# Phase 5: Bi-Directional LSTM Model Training

## Why LSTM for Mudra Recognition?

**Problem:** Mudras are TEMPORAL sequences - hand shape changes over time

**Why not CNN alone?** CNN only looks at single frames (spatial), ignores temporal context

**Why LSTM?**
1. **Temporal Modeling**: Processes sequence of frames, understands hand movement
2. **Long-range Dependencies**: Captures mudra transitions and sustained poses
3. **Bidirectional**: Processes frames forward AND backward for better context
4. **Suitable for Review**: Simple, interpretable, well-established for sequence classification

## Model Architecture

- **Input:** (batch, 25 frames, 63 keypoint features)
- **Bi-LSTM:** 64 units, forward + backward processing
- **Dense layers:** 32 → output
- **Output:** Softmax over 2 classes (Pataka, Tripataka)
- **Loss:** Categorical cross-entropy
- **Optimizer:** Adam

## What We'll Do

1. Build the Bi-LSTM model
2. Load prepared training data
3. Train with early stopping
4. Plot training curves
5. Evaluate on validation set
6. Save the model

In [None]:
# Setup and imports
import sys
sys.path.insert(0, '/Users/vidanadheera/Documents/SEM - 6/CV/Mudra_recognition_new/src')

import numpy as np
import json
import matplotlib.pyplot as plt
from pathlib import Path
from model import build_lstm_model, train_model, evaluate_model, plot_training_history, save_model
import warnings
warnings.filterwarnings('ignore')

# Set base paths
BASE_DIR = Path('/Users/vidanadheera/Documents/SEM - 6/CV/Mudra_recognition_new')
DATA_DIR = BASE_DIR / 'data' / 'prepared'
MODELS_DIR = BASE_DIR / 'models'

MODELS_DIR.mkdir(parents=True, exist_ok=True)

print("=" * 60)
print("LSTM MODEL TRAINING")
print("=" * 60 + "\n")

## Section 1: Load Prepared Training Data

Load the windowed temporal sequences and labels from Phase 4.

In [None]:
# Load data
X_train = np.load(str(DATA_DIR / 'X_train.npy'))
X_val = np.load(str(DATA_DIR / 'X_val.npy'))
y_train = np.load(str(DATA_DIR / 'y_train.npy'))
y_val = np.load(str(DATA_DIR / 'y_val.npy'))

# Load metadata
with open(str(DATA_DIR / 'metadata.json'), 'r') as f:
    metadata = json.load(f)

label_to_idx = metadata['label_to_idx']
idx_to_label = {int(k): v for k, v in metadata['idx_to_label'].items()}
num_classes = metadata['num_classes']
window_size = metadata['window_size']
num_features = metadata['num_features']

print("Training data loaded:")
print(f"  X_train: {X_train.shape} - (samples, time_steps, features)")
print(f"  X_val: {X_val.shape}")
print(f"  y_train: {y_train.shape} - (samples, classes)")
print(f"  y_val: {y_val.shape}")
print(f"\nMetadata:")
print(f"  Classes: {list(label_to_idx.keys())}")
print(f"  Window size: {window_size} frames")
print(f"  Features per frame: {num_features}")
print(f"  Model input shape: ({window_size}, {num_features})\n")

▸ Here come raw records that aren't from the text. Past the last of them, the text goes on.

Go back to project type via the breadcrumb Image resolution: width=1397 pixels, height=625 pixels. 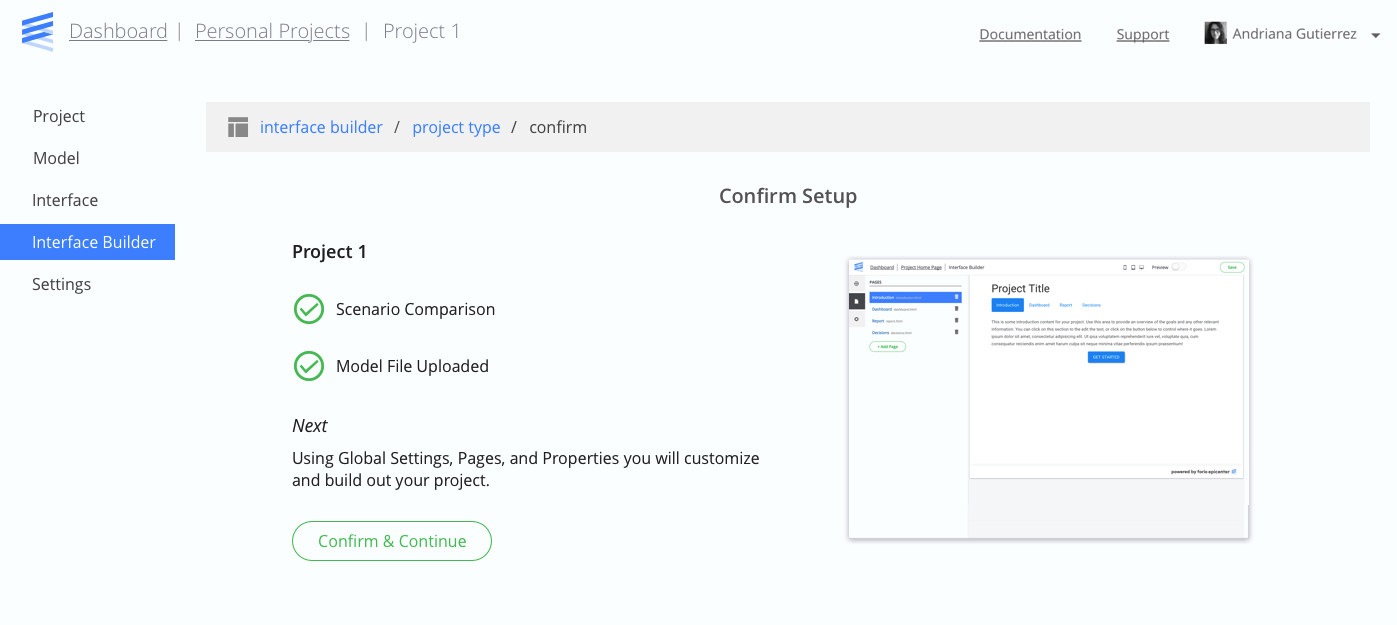[456, 127]
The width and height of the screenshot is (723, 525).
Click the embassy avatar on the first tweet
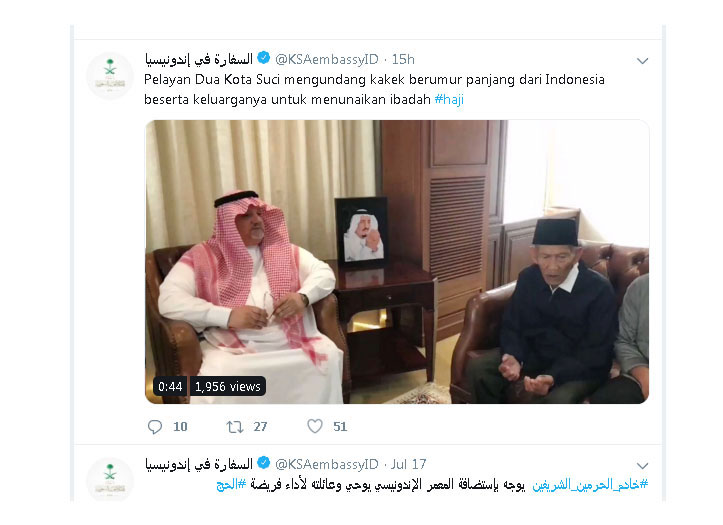point(110,76)
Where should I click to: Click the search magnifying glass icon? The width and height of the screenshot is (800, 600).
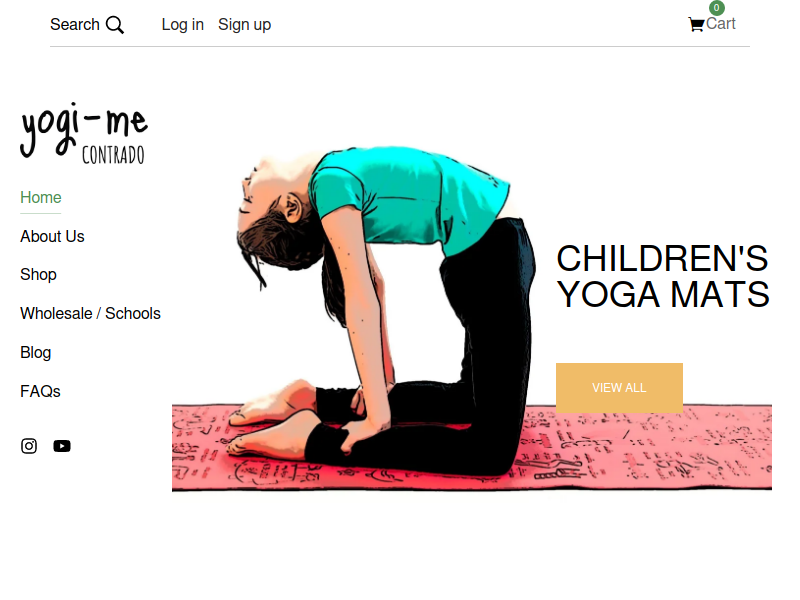[115, 25]
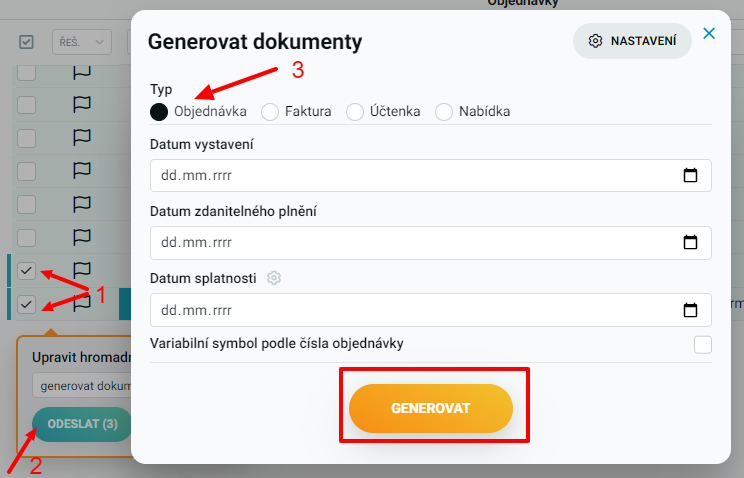Screen dimensions: 744x478
Task: Enable Variabilní symbol podle čísla objednávky checkbox
Action: tap(703, 345)
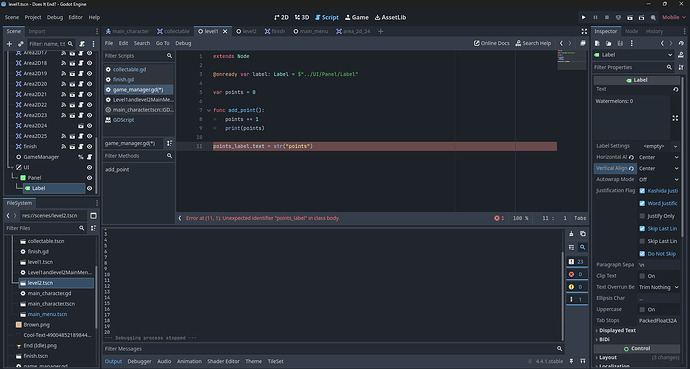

## Section 2: Build Bi-Directional LSTM Model

Build the neural network architecture for temporal mudra classification.

In [None]:
# Build model
input_shape = (window_size, num_features)
model = build_lstm_model(
    input_shape=input_shape,
    num_classes=num_classes,
    lstm_units=64
)

## Section 3: Train the Model

Train the LSTM on temporal windows with early stopping to prevent overfitting.

In [None]:
# Train model
print("\nStarting training...\n")
history = train_model(
    model,
    X_train, y_train,
    X_val, y_val,
    epochs=50,
    batch_size=16
)

print("\n✓ Training complete")

## Section 4: Plot Training History

Visualize loss and accuracy curves to understand model learning.

In [None]:
# Plot training history
fig = plot_training_history(history)
plt.savefig(str(BASE_DIR / 'outputs' / 'training_history.png'), dpi=100, bbox_inches='tight')
plt.show()

## Section 5: Evaluate Model

Test the model on validation data and report metrics.

In [None]:
# Evaluate on validation set
metrics = evaluate_model(model, X_val, y_val, idx_to_label)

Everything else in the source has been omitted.